● Goal of the exercise
Pick out every line in the material below that contains the string "perform", treating uppercase and lowercase letters as different.

● Provided records

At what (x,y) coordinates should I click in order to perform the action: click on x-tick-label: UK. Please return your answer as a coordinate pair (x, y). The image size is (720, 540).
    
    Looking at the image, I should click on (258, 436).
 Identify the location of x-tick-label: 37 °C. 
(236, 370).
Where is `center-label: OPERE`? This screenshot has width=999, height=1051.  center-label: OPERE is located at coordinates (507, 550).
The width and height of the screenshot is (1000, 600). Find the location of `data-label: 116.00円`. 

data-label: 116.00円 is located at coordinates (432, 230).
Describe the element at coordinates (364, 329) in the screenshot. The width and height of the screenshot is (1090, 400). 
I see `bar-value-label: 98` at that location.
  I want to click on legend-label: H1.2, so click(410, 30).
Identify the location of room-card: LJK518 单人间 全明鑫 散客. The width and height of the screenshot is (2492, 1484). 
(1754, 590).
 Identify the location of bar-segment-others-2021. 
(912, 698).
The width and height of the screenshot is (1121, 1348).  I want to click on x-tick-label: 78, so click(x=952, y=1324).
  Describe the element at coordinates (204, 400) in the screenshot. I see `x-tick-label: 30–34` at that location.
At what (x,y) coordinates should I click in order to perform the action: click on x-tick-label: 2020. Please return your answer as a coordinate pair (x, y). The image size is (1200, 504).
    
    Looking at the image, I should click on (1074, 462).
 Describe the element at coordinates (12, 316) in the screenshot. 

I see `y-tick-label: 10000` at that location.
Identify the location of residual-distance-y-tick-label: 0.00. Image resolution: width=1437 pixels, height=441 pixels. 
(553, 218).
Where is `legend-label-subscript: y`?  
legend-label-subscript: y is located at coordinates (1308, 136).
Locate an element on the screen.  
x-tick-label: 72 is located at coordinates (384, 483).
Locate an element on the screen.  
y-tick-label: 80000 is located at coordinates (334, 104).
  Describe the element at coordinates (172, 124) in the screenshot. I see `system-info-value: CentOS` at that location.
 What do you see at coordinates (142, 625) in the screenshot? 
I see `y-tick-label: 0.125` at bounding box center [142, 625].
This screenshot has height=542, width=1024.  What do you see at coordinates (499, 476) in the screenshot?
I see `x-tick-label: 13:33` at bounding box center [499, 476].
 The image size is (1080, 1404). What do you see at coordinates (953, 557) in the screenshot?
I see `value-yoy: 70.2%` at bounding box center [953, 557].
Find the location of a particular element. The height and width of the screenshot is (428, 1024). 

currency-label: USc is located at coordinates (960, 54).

● Solution to the exercise
At what (x,y) coordinates should I click in order to perform the action: click on x-tick-label: UK. Please return your answer as a coordinate pair (x, y). The image size is (720, 540).
At what (x,y) coordinates should I click in order to perform the action: click on x-tick-label: 2020. Please return your answer as a coordinate pair (x, y). The image size is (1200, 504).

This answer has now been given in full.